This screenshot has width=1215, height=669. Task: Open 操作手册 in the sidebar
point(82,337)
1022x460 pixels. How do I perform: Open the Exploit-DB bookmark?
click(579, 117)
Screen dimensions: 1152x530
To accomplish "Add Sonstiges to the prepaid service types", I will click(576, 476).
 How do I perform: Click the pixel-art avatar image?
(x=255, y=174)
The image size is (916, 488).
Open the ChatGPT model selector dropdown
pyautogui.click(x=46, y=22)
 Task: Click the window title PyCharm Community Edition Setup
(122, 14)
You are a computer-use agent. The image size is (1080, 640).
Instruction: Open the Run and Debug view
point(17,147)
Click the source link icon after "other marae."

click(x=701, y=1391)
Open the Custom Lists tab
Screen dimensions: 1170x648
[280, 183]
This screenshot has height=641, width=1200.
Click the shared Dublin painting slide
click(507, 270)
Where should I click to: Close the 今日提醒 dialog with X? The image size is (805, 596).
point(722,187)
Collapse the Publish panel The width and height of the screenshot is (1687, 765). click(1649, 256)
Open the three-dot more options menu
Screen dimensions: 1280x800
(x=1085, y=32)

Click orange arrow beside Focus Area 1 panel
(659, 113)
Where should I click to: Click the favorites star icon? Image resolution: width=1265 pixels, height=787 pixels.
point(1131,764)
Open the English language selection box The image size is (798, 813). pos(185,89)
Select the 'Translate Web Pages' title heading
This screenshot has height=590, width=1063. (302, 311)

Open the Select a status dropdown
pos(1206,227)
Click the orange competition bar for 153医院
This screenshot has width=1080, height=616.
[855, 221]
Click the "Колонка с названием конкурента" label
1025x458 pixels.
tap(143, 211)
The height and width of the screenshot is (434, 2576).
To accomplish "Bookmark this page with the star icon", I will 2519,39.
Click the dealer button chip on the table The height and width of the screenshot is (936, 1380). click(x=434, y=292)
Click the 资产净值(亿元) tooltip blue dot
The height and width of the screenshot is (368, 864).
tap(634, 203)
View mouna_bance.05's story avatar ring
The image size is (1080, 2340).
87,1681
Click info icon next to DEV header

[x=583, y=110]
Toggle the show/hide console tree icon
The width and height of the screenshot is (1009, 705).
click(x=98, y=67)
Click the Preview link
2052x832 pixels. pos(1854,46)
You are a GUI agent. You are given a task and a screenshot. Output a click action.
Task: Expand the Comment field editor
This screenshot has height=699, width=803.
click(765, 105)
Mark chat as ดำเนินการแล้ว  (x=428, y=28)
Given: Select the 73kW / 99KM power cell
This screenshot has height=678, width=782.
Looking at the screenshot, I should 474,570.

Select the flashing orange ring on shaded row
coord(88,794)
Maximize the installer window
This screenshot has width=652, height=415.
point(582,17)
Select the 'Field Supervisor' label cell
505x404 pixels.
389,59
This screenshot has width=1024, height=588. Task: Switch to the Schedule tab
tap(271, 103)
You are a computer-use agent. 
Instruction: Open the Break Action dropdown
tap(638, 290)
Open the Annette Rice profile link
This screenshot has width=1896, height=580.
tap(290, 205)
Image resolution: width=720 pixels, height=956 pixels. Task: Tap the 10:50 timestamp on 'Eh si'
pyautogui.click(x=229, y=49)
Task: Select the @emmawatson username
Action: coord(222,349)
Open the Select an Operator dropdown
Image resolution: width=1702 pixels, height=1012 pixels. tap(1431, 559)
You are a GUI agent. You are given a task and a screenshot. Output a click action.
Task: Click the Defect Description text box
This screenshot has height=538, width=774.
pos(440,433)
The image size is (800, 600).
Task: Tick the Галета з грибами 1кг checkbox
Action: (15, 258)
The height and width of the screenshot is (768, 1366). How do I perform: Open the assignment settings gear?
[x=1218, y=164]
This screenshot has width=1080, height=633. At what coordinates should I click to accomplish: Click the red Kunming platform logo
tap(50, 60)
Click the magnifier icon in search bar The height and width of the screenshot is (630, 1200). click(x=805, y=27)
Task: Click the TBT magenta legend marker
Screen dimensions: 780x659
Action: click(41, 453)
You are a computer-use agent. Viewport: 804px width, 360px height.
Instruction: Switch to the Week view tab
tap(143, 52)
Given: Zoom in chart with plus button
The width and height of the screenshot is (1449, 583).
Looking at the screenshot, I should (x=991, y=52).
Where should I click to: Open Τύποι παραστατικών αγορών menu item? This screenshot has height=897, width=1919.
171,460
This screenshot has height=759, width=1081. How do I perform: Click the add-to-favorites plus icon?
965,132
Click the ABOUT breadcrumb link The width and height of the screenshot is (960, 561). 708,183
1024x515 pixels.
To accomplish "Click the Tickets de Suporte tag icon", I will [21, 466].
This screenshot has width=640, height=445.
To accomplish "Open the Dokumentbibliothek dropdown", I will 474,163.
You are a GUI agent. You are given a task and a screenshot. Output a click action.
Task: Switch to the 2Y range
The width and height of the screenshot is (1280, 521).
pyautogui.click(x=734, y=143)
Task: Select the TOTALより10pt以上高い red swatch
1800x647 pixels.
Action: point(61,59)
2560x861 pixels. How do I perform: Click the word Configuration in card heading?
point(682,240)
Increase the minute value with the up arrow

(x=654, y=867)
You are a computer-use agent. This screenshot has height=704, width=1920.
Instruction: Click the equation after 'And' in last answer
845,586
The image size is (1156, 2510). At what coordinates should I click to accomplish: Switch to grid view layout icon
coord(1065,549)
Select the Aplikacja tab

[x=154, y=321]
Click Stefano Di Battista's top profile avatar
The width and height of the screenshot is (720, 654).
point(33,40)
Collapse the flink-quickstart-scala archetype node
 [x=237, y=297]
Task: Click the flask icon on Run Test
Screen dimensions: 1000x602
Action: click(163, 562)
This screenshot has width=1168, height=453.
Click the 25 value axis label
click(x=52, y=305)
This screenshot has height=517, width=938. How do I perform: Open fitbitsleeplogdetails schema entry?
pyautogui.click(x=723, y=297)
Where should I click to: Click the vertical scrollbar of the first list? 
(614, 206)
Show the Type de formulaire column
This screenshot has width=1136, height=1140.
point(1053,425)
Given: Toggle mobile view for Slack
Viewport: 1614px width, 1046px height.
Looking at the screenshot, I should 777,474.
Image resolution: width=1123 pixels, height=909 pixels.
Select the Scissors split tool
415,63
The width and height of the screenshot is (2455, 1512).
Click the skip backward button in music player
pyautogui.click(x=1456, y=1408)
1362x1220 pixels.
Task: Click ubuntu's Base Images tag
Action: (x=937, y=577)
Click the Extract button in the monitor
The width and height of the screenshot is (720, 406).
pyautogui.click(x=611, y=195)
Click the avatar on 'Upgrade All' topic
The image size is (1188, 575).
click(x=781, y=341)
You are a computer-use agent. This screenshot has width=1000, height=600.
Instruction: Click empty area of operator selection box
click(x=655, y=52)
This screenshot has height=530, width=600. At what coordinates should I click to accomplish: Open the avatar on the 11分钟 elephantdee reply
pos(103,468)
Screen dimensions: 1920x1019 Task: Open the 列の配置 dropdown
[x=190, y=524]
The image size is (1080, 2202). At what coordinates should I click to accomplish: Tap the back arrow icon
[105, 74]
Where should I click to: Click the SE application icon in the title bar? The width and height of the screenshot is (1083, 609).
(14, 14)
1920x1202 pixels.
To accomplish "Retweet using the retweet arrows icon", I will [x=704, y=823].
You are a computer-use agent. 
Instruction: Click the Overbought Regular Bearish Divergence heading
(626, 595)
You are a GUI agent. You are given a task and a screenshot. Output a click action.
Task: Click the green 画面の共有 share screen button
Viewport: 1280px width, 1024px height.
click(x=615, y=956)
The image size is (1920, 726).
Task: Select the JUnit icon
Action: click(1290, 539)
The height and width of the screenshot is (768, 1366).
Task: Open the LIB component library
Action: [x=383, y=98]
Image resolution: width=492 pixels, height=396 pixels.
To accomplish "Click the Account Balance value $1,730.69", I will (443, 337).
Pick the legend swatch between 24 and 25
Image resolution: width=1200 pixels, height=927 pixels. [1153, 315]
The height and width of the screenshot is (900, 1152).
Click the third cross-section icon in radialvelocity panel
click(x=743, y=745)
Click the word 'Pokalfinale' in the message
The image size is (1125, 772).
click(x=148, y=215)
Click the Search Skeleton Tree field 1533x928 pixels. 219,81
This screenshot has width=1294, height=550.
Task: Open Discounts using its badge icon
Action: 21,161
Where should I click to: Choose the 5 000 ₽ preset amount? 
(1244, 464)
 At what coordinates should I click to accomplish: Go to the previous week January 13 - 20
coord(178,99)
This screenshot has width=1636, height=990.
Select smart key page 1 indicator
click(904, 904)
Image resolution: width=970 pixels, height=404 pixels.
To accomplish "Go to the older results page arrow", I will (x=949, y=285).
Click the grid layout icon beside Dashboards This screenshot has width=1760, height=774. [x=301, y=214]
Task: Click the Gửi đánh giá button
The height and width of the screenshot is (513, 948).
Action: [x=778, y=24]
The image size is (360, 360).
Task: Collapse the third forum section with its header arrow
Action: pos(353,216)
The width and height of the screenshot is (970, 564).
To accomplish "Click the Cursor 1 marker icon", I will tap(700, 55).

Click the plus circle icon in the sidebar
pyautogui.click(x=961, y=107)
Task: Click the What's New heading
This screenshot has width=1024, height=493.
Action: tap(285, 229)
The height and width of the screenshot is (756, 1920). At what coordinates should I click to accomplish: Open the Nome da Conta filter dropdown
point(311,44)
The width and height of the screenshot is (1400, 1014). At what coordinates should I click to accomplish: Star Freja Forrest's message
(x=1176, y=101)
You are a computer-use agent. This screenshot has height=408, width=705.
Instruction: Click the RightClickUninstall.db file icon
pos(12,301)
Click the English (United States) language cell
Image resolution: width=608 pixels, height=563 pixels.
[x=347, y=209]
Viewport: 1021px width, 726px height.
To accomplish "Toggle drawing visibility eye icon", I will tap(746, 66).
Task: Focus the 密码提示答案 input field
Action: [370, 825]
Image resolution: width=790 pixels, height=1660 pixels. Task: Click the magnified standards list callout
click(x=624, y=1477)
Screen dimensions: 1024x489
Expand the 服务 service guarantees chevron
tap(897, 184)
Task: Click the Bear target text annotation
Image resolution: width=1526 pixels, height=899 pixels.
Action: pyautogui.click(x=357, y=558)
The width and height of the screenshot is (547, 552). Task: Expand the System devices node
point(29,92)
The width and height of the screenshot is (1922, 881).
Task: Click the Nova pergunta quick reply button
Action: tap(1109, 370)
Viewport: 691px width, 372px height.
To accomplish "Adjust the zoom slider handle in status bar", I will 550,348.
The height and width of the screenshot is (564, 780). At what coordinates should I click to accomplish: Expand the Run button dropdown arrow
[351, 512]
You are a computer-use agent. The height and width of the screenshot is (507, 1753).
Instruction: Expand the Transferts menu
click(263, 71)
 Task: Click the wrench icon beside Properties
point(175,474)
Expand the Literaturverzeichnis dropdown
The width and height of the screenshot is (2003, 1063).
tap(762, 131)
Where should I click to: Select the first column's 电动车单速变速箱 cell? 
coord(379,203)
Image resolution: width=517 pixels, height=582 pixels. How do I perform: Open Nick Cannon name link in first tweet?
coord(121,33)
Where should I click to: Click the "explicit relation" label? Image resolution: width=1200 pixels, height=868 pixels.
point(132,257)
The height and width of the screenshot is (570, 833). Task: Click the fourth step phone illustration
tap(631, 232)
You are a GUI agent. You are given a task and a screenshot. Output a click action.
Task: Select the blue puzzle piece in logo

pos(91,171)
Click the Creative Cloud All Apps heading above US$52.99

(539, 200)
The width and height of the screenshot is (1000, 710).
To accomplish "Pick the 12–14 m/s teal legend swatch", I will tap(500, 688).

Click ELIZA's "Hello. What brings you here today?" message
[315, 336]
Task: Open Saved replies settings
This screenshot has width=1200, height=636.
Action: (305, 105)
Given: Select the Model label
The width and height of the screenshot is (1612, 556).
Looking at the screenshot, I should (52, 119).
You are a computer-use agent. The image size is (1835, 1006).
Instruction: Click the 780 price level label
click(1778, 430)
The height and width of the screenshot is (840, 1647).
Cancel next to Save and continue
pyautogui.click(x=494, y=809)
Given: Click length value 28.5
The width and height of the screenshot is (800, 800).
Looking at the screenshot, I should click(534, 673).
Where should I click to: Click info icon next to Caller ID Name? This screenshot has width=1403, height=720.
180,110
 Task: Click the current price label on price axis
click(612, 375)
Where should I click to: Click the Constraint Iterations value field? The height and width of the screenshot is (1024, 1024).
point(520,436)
┄┄┄┄┄┄
> TASK ITEM: The result consists of the line with "pixels, height=868 pixels." through the last line of the entries above, repeated exactly and with nothing else.

> YOUR SOLUTION:
Where should I click to: Click the "explicit relation" label? Image resolution: width=1200 pixels, height=868 pixels.
point(132,257)
The height and width of the screenshot is (570, 833). Task: Click the fourth step phone illustration
tap(631, 232)
You are a GUI agent. You are given a task and a screenshot. Output a click action.
Task: Select the blue puzzle piece in logo

pos(91,171)
Click the Creative Cloud All Apps heading above US$52.99

(539, 200)
The width and height of the screenshot is (1000, 710).
To accomplish "Pick the 12–14 m/s teal legend swatch", I will tap(500, 688).

Click ELIZA's "Hello. What brings you here today?" message
[315, 336]
Task: Open Saved replies settings
This screenshot has width=1200, height=636.
Action: (305, 105)
Given: Select the Model label
The width and height of the screenshot is (1612, 556).
Looking at the screenshot, I should (52, 119).
You are a computer-use agent. The image size is (1835, 1006).
Instruction: Click the 780 price level label
click(1778, 430)
The height and width of the screenshot is (840, 1647).
Cancel next to Save and continue
pyautogui.click(x=494, y=809)
Given: Click length value 28.5
The width and height of the screenshot is (800, 800).
Looking at the screenshot, I should click(534, 673).
Where should I click to: Click info icon next to Caller ID Name? This screenshot has width=1403, height=720.
180,110
 Task: Click the current price label on price axis
click(612, 375)
Where should I click to: Click the Constraint Iterations value field? The height and width of the screenshot is (1024, 1024).
point(520,436)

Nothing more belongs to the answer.